Is there anybody who hasn’t felt the need at some point to get away from the insane world and escape to a place of relative sanity? I feel it a lot, and I’ve been feeling it more strongly recently. It occurred to me Tuesday that I don’t really need Galt’s Gulch right now. I need to find my own version of Hugh Akston’s diner.
If you’re a fan of “Atlas Shrugged,” you know what the two represent. Galt’s Gulch was a brand new society, cut off from the mainstream world — existing without outsiders’ knowledge. It had been founded to give the world’s productive people a place they could go to escape the “looters” who were taking their money and their ideas.

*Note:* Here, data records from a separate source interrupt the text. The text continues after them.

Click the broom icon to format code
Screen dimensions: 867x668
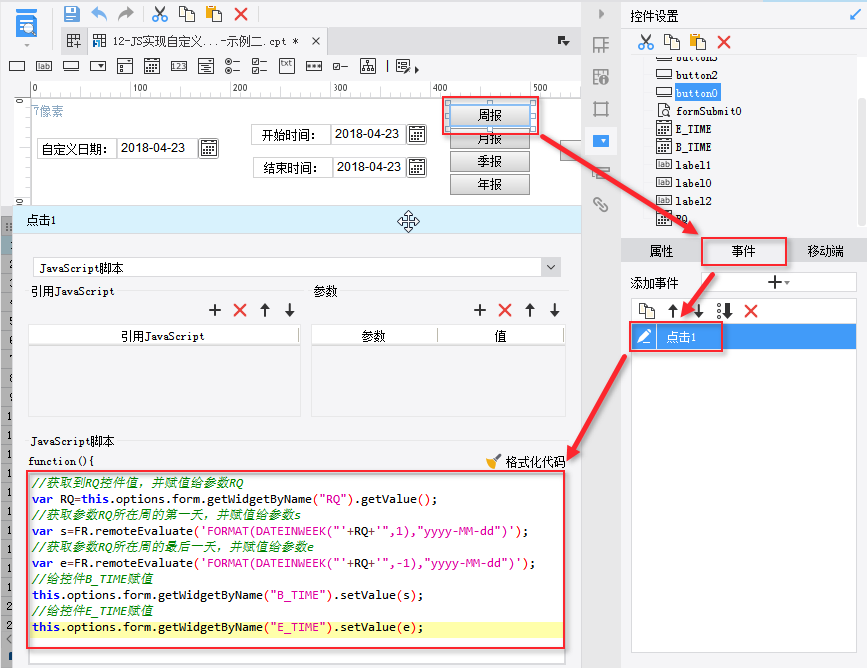492,462
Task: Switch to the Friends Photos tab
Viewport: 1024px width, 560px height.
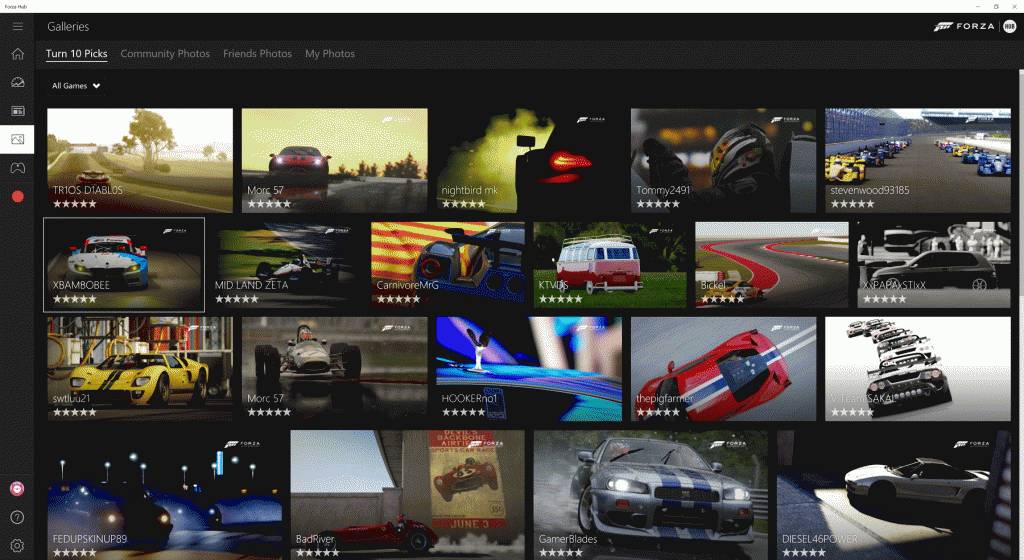Action: (x=257, y=54)
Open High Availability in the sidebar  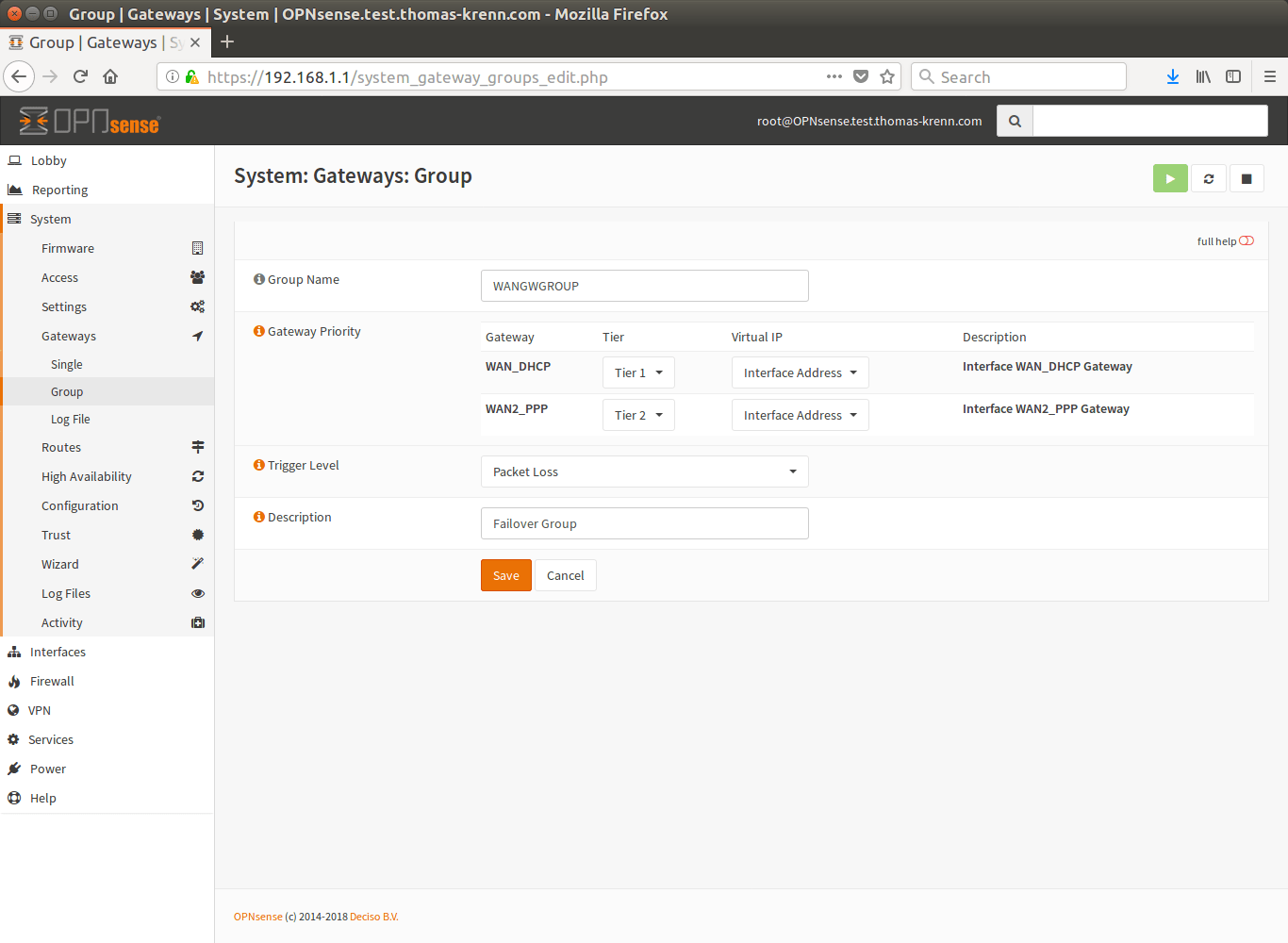[87, 476]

The diner that Dr. Hugh Akston ran, on the other hand, was a part of the mainstream world, in plain view of everyone. Akston had been a philosophy professor who found the world uninterested in his ideas, so he was forced to retreat from university teaching and ran a small, remote diner in Colorado. The two places represented entirely different things. Galt’s Gulch was an entirely new free world. Akston’s diner was all about living honestly within the existing world until you could get to the new world.
I want to live in Galt’s Gulch. I want that new world to exist. I believe it’s possible, and I believe we’re going to build it. In the meantime, though, I have to live in the same old world that everybody else does. And if I’m going to remain sane, that requires finding my own version of Akston’s diner.